The anthropometric databases which are used have traditionally been available in tabular, pictorial/diagrammatic form (eg Pheasant 1988) and also as design recommendations (eg.Dreyfuss, H.,1967; Diffrient, Tilley & Bardagjy, 1978; Diffrient, Tilley & Harman, 1981a & b). They are all designed to provide information which allows the designer to base their designs on apparent fact; the size of particular body dimensions of very small (2.5 or 5th percentile) & very large (95th or 97.5 percentile) females & males.
There are both content and presentation differences in the different forms: the tabular and pictorial forms both provide data which the deigner is responsible for selecting appropriately for his requirements (ie. in terms of age, gender, nationality, clothing etc. as well as choosing the correct body dimensions for the particular design); the designer is given the responsibility of ensuring the data chosen is the correct data. Recommendations, however, appear in a form where those assumptions have already been made on behalf of the designer and consequently must be regarded as more general, or in some cases more specific, guidelines from which to specify a design.

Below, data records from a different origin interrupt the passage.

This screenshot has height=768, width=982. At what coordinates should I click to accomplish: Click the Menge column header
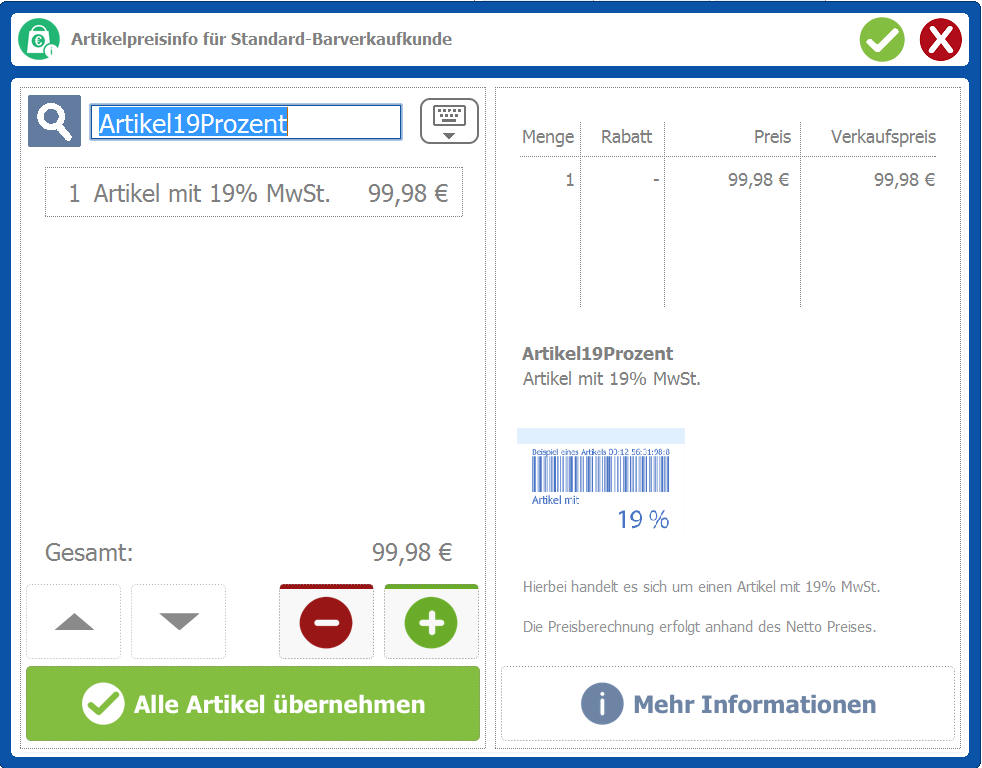[x=548, y=137]
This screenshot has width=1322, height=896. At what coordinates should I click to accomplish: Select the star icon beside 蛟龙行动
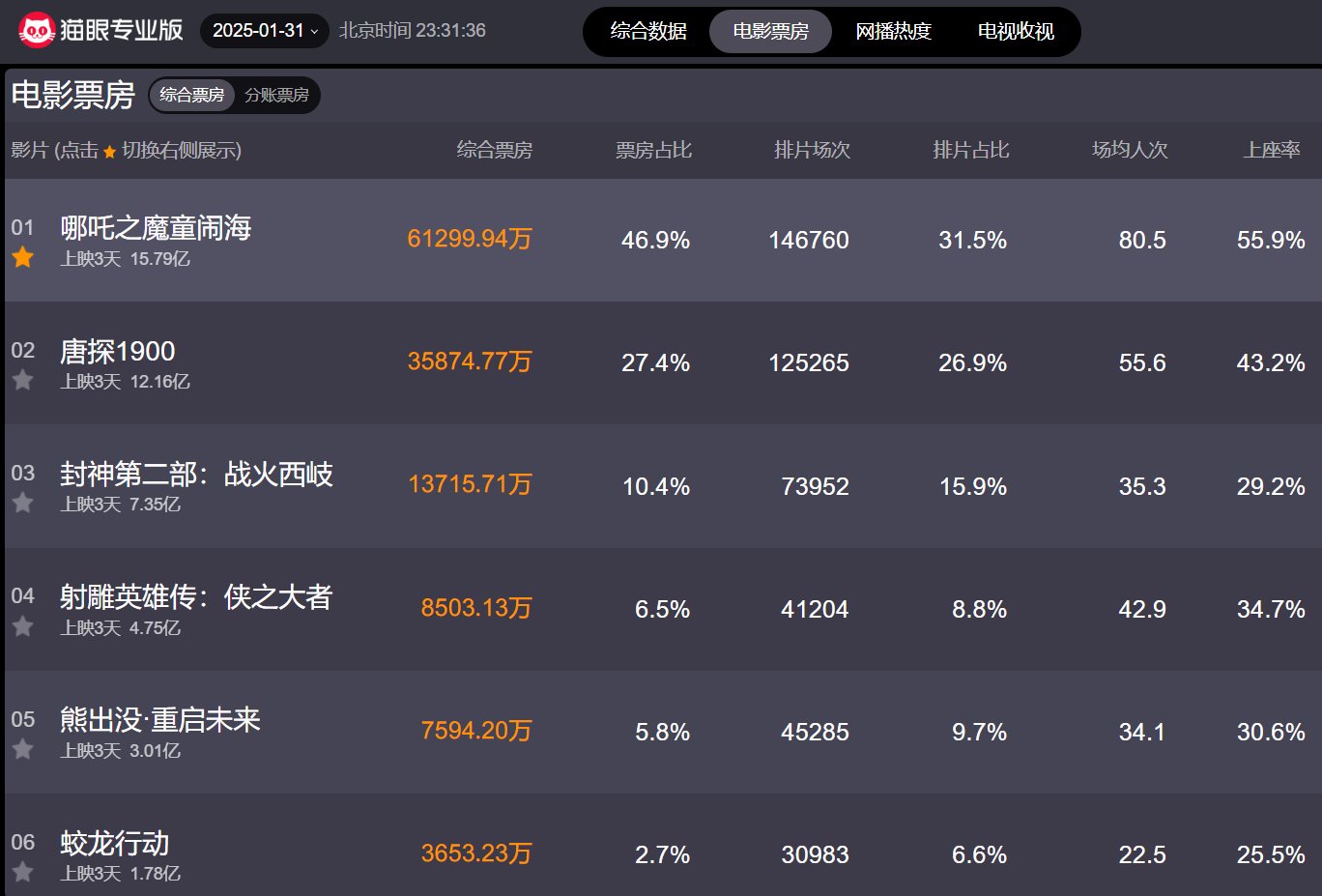click(23, 871)
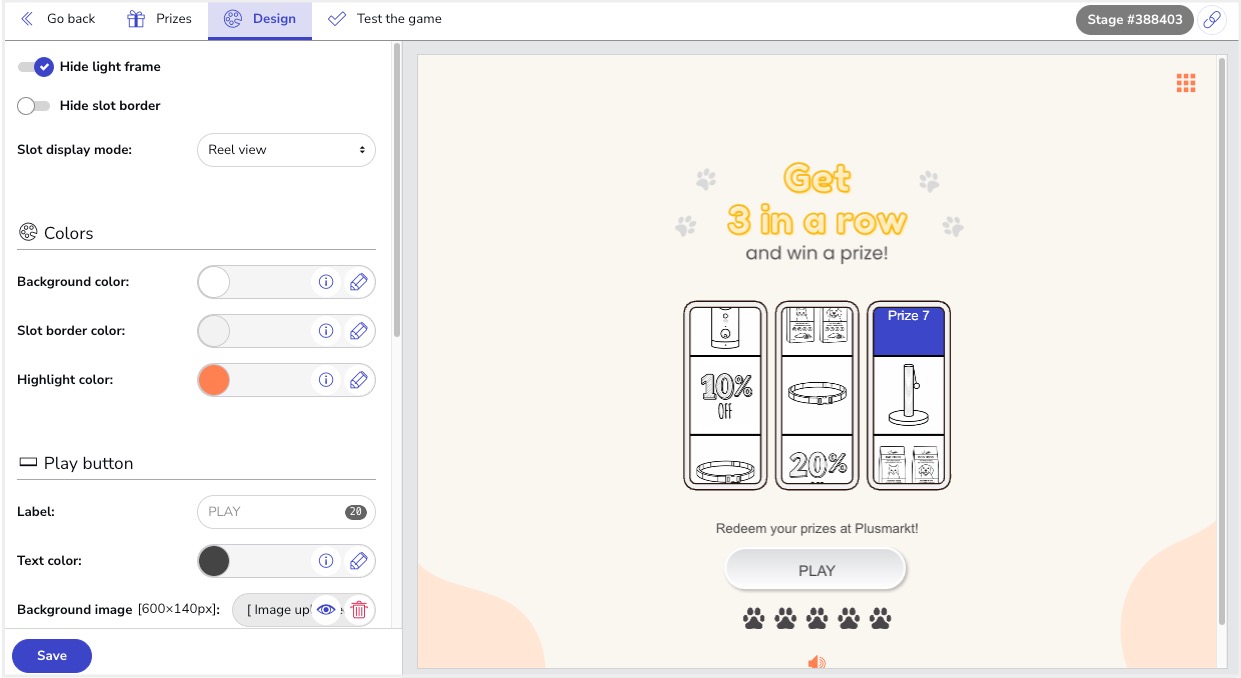Click Go back link
Viewport: 1241px width, 678px height.
[x=58, y=19]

All provide a useful starting point on which to base the dimensions of any design but are limited in their usefulness in that they they provide no further information about the way in which any individual may interact with or feel about a product.
These types of information are now available relatively cheaply in similar forms as computer databases (eg. Ergobase - available for a number of years and People Size - a new package only recently available) and also as ergonomics evaluation tools (eg. Mannequin) which remove the necessity for extensive mock-up stages in the design process and are ideal for exploratory investigations in the early stages of design. All are available to Transport and Product Design students in Coventry School of Art & Design.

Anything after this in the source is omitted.